• Journal of anesthesia · Feb 2019

    Review

    Spinal myoclonus following neuraxial anesthesia: a literature review.

    • Tohru Shiratori, Kunihisa Hotta, and Masaaki Satoh.
    • Department of Anesthesiology, Ina Central Hospital, 1313-1 Koshiroukubo, Ina, Nagano, 396-8555, Japan. ts_62475@inahp.jp.
    • J Anesth. 2019 Feb 1; 33 (1): 140-147.

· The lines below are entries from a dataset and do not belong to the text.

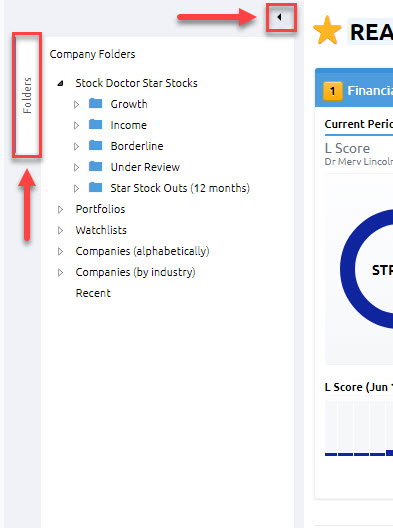393x528 pixels.
Task: Expand the Growth folder arrow
Action: tap(76, 104)
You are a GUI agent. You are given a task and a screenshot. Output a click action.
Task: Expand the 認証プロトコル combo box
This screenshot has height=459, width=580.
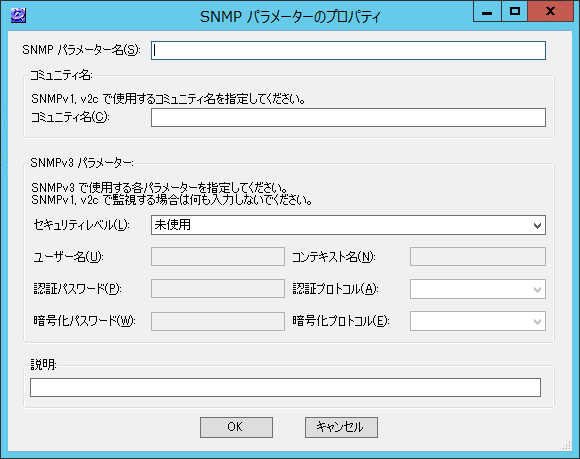pyautogui.click(x=478, y=289)
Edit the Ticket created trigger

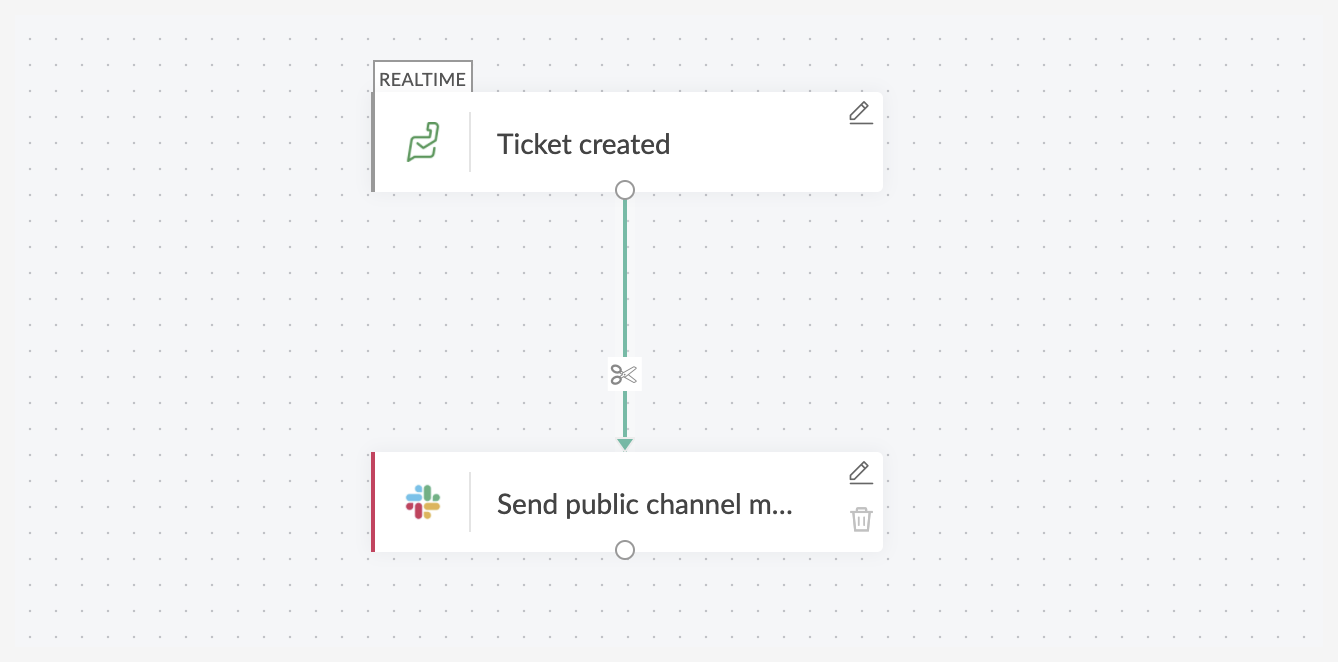coord(860,113)
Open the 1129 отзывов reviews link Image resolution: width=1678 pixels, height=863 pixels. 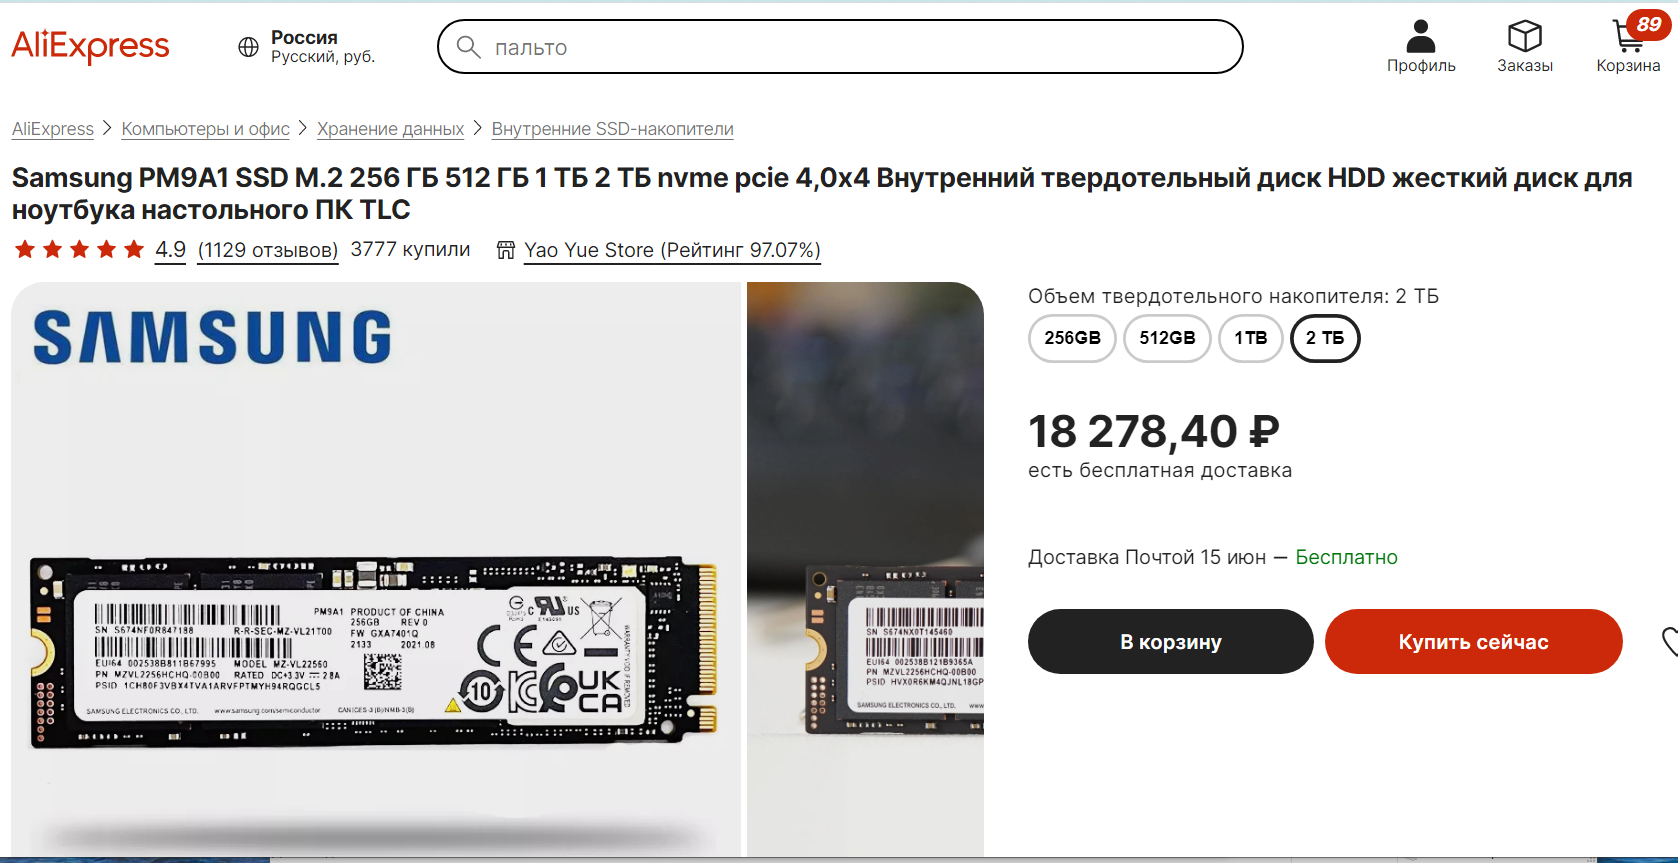pyautogui.click(x=268, y=250)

    AbstractSpinal myoclonus (SM) is a rare neurologic movement disorder following neuraxial anesthesia (NA). SM following NA (SM-NA) has insufficient clinical information and its pathogenesis remains to be elucidated. The aim of this review article was to summarize the past cases and consider SM-NA pathophysiology. Based on our PubMed search, it was revealed that SM-NA develops within several hours after neuraxial local anesthetic (LA) administration and resolves in a day without leaving neurologic compilations. It occurs primarily in the lower extremities, but can sometimes spread upward and affect the upper extremities and trunk. Although statistical adjustments are indispensable, analysis of the previous cases provided important facts that seem to be related with the mechanism of SM-NA. The frequently used LAs for spinal anesthesia were hyperbaric. SM-NA occurrence was more frequent in women. After initiation of spinal anesthesia, intrathecal hyperbaric LA distributes cephalad. In the LA elimination process, the large concentration differences in intrathecal LA may induce the partially functioning spinal neurons, resulting in myoclonus generation. The morphological features of the lumbar spine in women can predispose to a higher LA concentration difference. SM-NA is an unpredictable and rare neural complication following NA and should be confirmed by basic experiments and large-scale researches.